# My Vendetta girl.



## Jige (Mar 17, 2011)

Liek I stated I do not have a GR I am looking into this breed for the future. I do however have a beautiful American Pit Bull Terrier. Her name is Vendetta she is was 2yrs last Nov. She is the love of my life. 



















































I hope you enjoy looking at my girl.


----------



## cprcheetah (Apr 26, 2009)

She is very beautiful.


----------



## ruby55 (Mar 24, 2009)

She's so sleek & shiny. Just beautiful.


----------



## CAROLINA MOM (May 12, 2009)

Vendetta is beautiful, I can tell she is very much loved by you.

Great pictures......


----------



## Laurie (Sep 20, 2009)

Your Vendetta is beautiful!!!! I have never owned an APBT but I have yet to meet one that I haven't swooned over.


----------



## solinvictus (Oct 23, 2008)

Vendetta is a very pretty girl. She looks happy, healthy and active.
I love the collar she has on in the first picture.  I had one of those for one of my dogs back in the 70's. 
How old is Vendetta? How do you think she will do with bringing in another dog into the home?


----------



## LifeOfRiley (Nov 2, 2007)

She certainly is a pretty girl!
I love the picture where she has her front paws up on the rock, looking at that painted statue like, "What the heck is this?"


----------



## FinnTastic (Apr 20, 2009)

I love the one with her in the dinosaur....... you guys seem like you have a lot of fun together.


----------



## Jige (Mar 17, 2011)

Thank you all so much. My girl loves to have her picture taken and I love to take them. We love doing all sorts of dog classes too. 

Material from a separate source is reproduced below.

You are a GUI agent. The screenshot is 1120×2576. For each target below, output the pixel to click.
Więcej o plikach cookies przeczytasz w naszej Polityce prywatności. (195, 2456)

Vendetta is just a little over 2yrs of age. She isnt that DA in fact there are only a few dogs that she has choosen not to like. I think she will do fine with another dog I want a male as that s easier to bring in the opposite sex. My sister whom lve with has a yellow lab girl that will be one in may and Vendetta an d her get along great. I would never leave them alone together as I will take any chances but with proper socialization between the two I know I can make it work. My time will divided between the two dogs with each getting the training that they need. That is why I am looking at a breed that is less DA.


----------